_Work order_: Your response should consist of one number, the count of lines below that contain "width".

_Records from a data collection_:
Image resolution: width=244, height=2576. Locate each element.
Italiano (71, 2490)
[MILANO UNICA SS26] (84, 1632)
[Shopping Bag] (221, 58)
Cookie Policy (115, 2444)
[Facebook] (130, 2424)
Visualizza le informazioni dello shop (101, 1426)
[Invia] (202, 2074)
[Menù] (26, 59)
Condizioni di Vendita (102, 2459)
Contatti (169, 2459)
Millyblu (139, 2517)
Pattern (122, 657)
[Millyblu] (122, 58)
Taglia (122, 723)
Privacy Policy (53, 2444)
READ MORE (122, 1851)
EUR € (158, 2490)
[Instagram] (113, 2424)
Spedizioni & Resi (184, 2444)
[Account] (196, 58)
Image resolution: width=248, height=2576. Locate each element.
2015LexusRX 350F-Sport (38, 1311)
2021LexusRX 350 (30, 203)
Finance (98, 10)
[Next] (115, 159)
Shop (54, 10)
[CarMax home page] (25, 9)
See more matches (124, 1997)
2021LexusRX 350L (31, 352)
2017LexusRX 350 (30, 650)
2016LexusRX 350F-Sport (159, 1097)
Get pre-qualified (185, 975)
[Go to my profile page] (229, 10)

_Answer space_: 2